Politically, Islam had no rival but the “hated Christians” of Byzantium, known by various appellations — including al-Rum (the Romans), al-Nassara (the Nazarenes), and, most notoriously, al-Kilab (the “dogs”). The eastern Sasanian Empire had already been vanquished, and Persia subsumed into the caliphate. Only the “worshipers of the cross” — as they were, and still are, disparagingly known — were left as contenders over the eastern Mediterranean basin.

More important, Constantinople — from a theological perspective — simply had to fall. From the start, Islam and jihad were inextricably linked. The jihad, or “holy war,” which took over Arabia and Persia, followed by Syria, Egypt, and all of North Africa — all formerly Byzantine territory — was considered a religious obligation, or, as later codified in sharia law, a fard kifaya: a communal obligation on the body of believers, to be adhered to and fulfilled no less than the Five Pillars of Islam. As the famous 14th-century Muslim historian Ibn Khaldun put it: “In the Muslim community, the jihad is a religious duty, because of the universalism of the Muslim mission and the obligation to convert everybody to Islam either by persuasion or by force. . . . Islam is under obligation to gain power over other nations.”

####################

## Required actions
1 - According to the passage, what did sharia law later codify jihad as?
2 - Copy the lines of the records verbatim, starting at the line that contains "Given: Click the shuffle crossed-arrows icon" and ending at the end of the records. Leave the pictures out of your answer.
The passage above has nothing to do with the records that come after it.

####################

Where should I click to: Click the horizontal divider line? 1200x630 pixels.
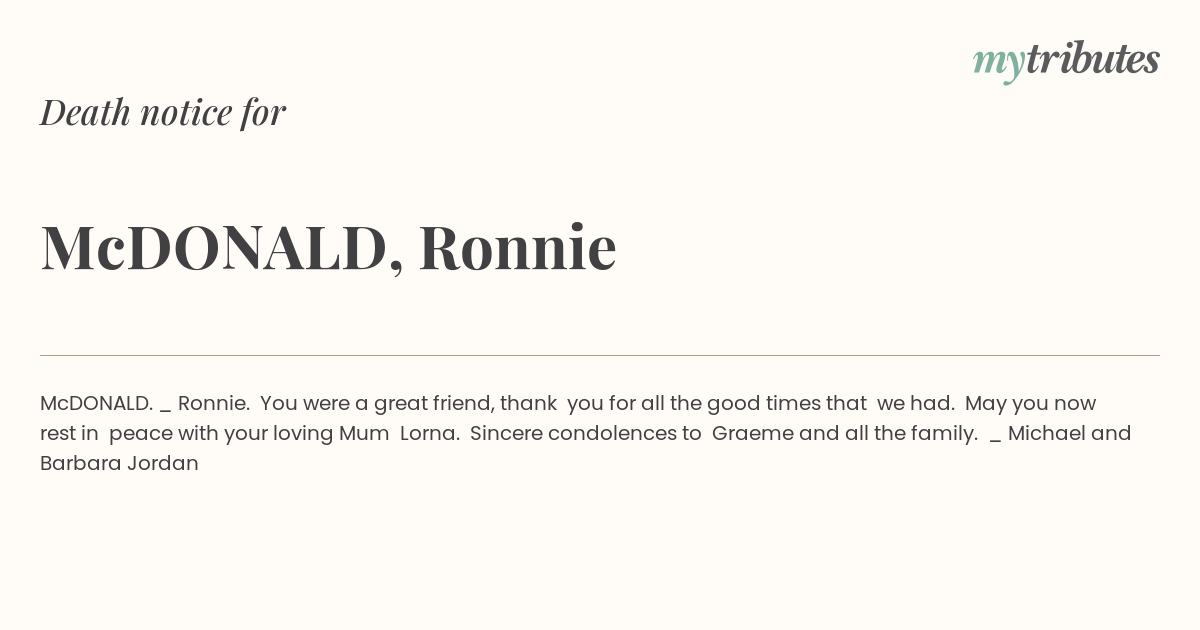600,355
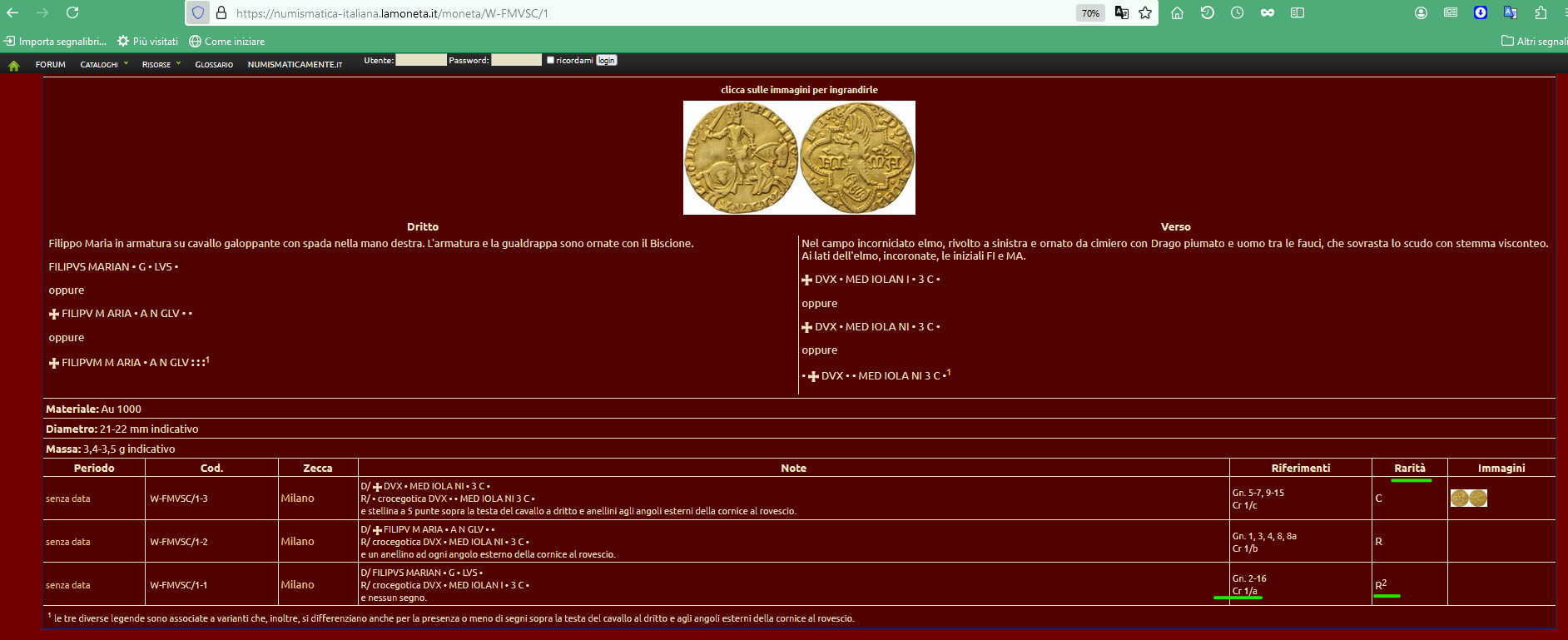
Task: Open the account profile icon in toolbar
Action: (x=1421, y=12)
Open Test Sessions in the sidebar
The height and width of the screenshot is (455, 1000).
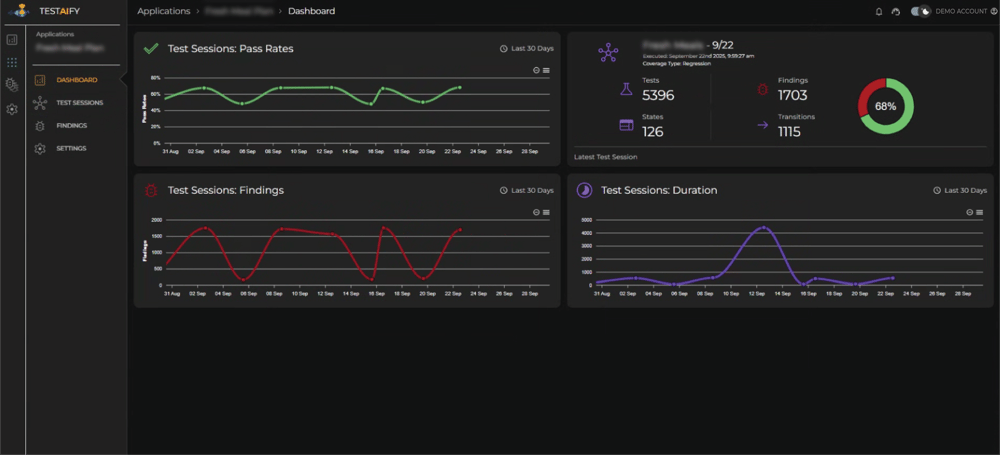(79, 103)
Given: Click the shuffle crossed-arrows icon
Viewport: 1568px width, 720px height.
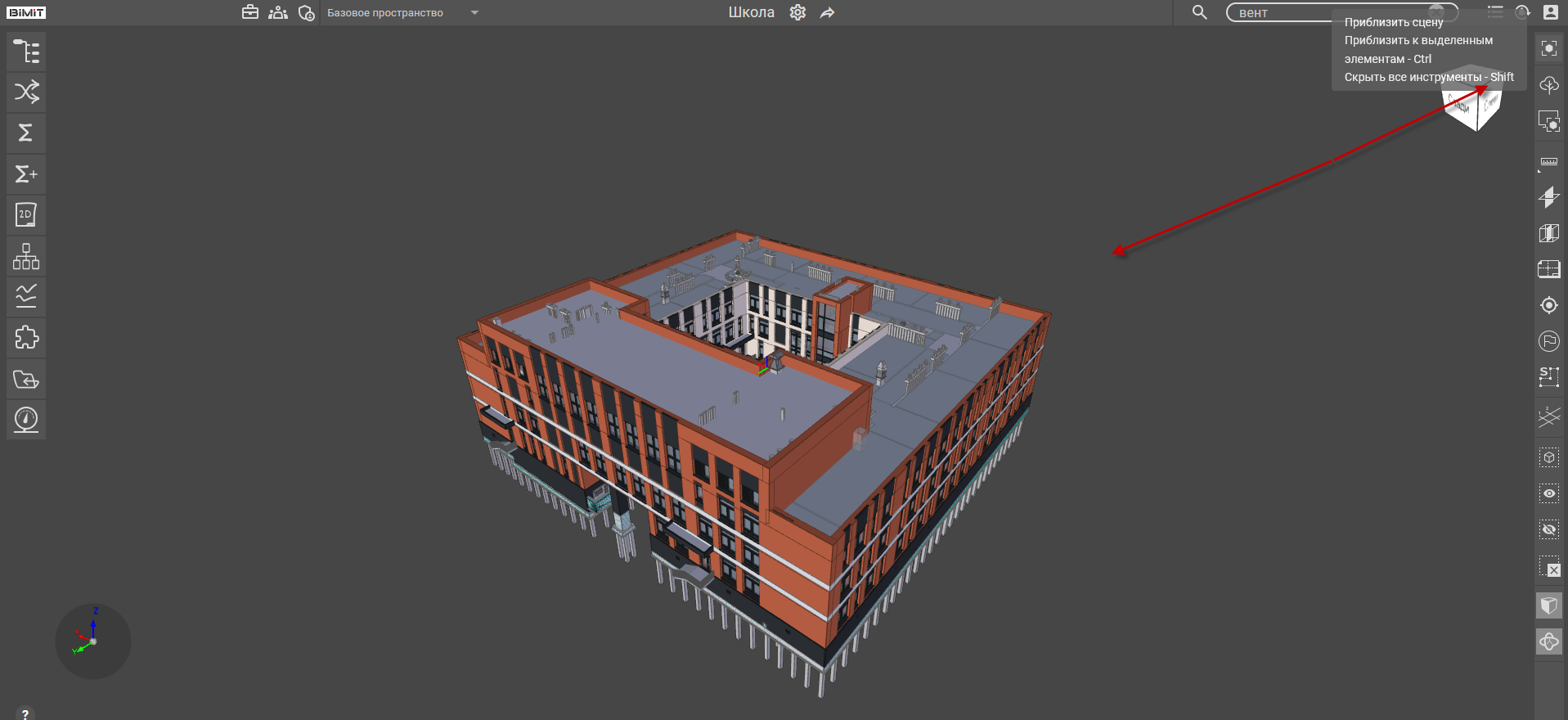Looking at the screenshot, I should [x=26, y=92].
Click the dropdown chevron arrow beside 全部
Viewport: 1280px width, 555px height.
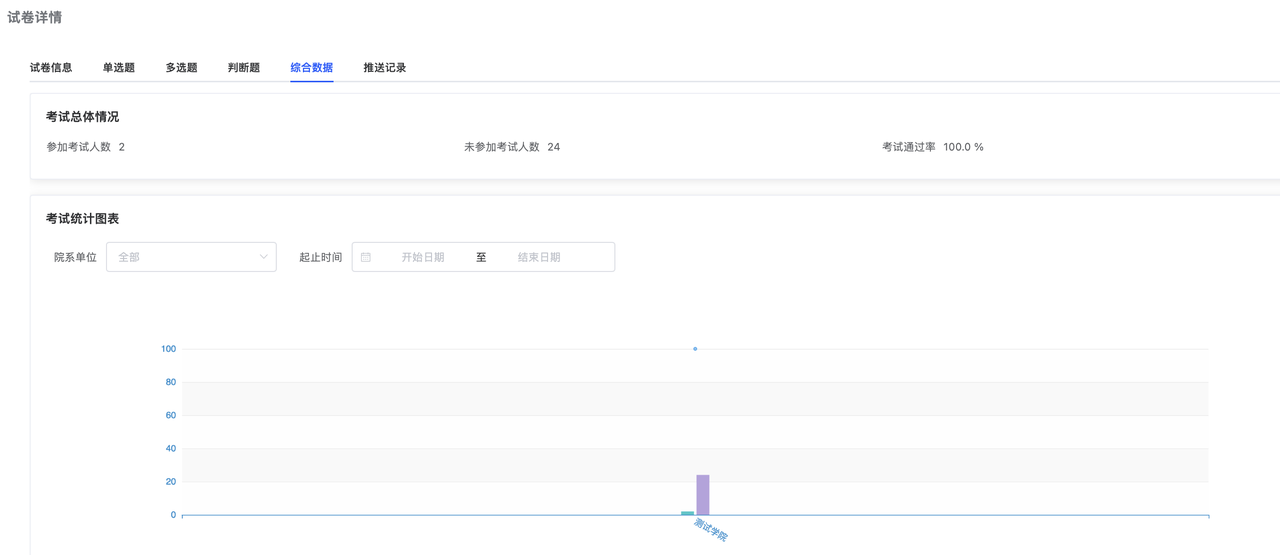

####################

## Exercise responses
1 - A fard kifaya, a communal obligation on the body of believers.

2 -
Given: Click the shuffle crossed-arrows icon
Viewport: 1568px width, 720px height.
Looking at the screenshot, I should [x=26, y=92].
Click the dropdown chevron arrow beside 全部
Viewport: 1280px width, 555px height.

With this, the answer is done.